Reach out to the HME community and talk with non-competitive colleagues who are able to share their experiences. Dedicating time to informal conversations with colleagues who understand your point of view can help you work through problem solving and keep you accountable to your goals. Remember that health care needs a collaborative approach between providers, patients and payers in order to succeed.

This is a careful balance, and we urge you to treat it as such. Peers can be competitors and vice versa, yet your best resource of knowledge still exists in the professional groups and organizations to which you have access.

5. Be diligent and creative on how you will report back to the payer.

Once you have established a relationship, you can start to schedule in-person or webinar meetings with decision-makers around the table. Take this part of the game seriously. Prepare your presentation as if it were as important as anything else you are doing. Engaging three to five members of your team to collaborate on the proposal details will help you prepare a better presentation than tasking it to an individual.

You can seek professional help, but—and this is a big one—you cannot lose control of your content. After all, it’s your organization that exists in the partnership. We have seen the National Competitive Bidding program bring instability to the industry through misrepresentation. Don’t do the same thing by overselling or compromising the thing you do best.

There is no formula for the content of your presentation; it will be as unique as your organization and should reflect the value alignment we mentioned in Tip 3. Again, people are still behind the decisions. Networking and handshakes (and occasionally personal social media accounts) still work. What you need to be prepared with is data and validated information about why your companies should work together. Your contact will have team members they need to confer with—the easier you make their job, the better.

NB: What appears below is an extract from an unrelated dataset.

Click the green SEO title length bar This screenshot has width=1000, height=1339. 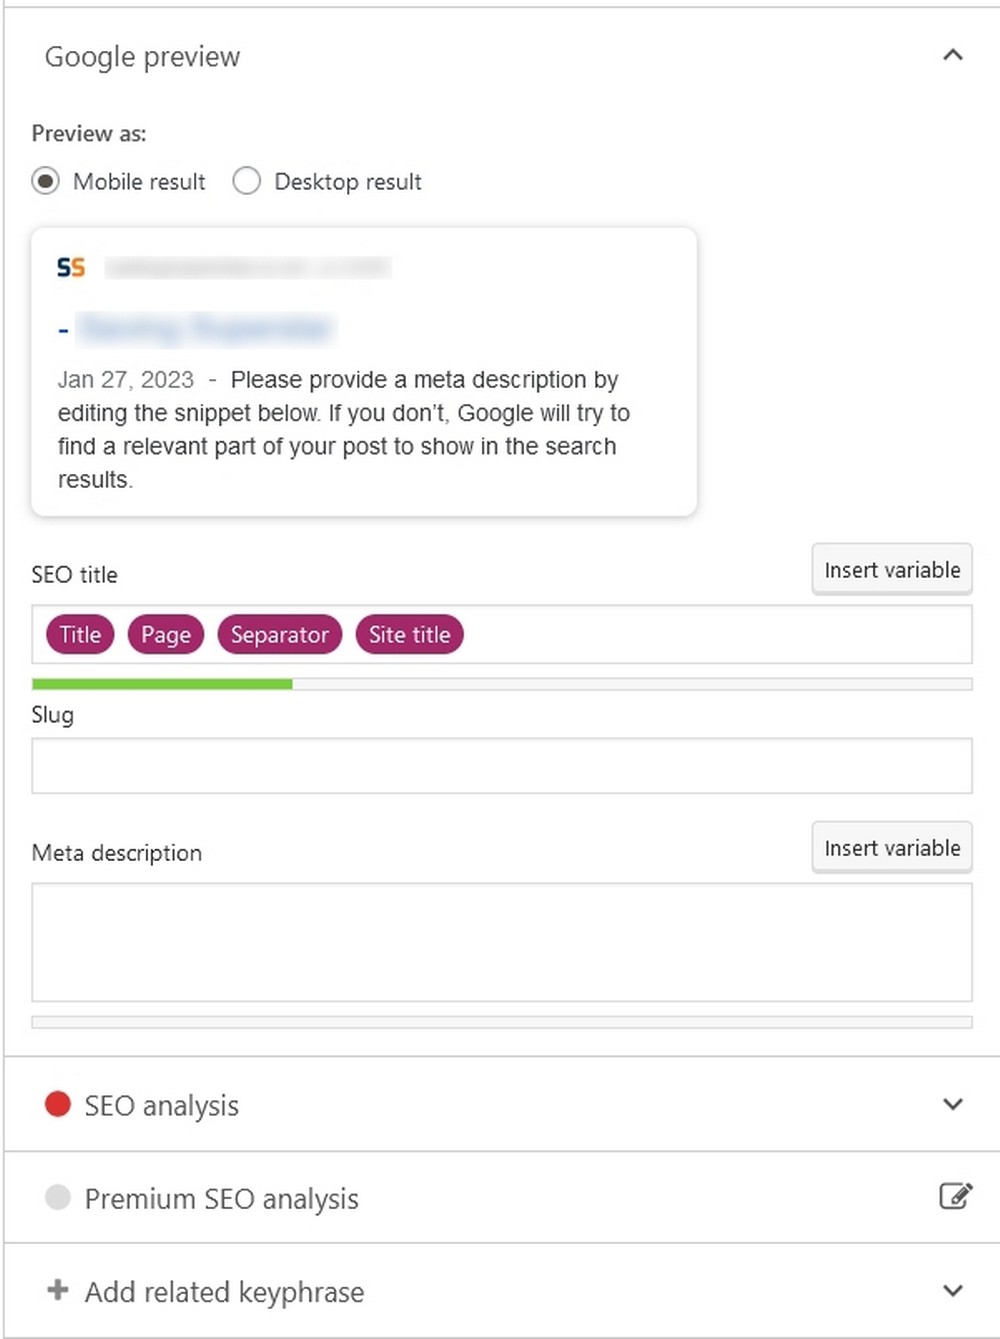click(x=162, y=684)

There are other stories that stem from this article, for example, how to design your workflow around more detailed payer relationships or the negotiation of payer contracts so that profit remains intact. (Perhaps we will write further on those in the future!) If you are not sure how to begin contracting with payers, you can always reach out to a home medical equipment Group Purchasing Organization such as The MED Group or others in the field.

For today, using these steps to prepare and define value-based models in your company will better prepare you for changes on the horizon. We cannot exactly tell where the road will lead us at this point, but we can certainly start the journey and blaze a trail as we go.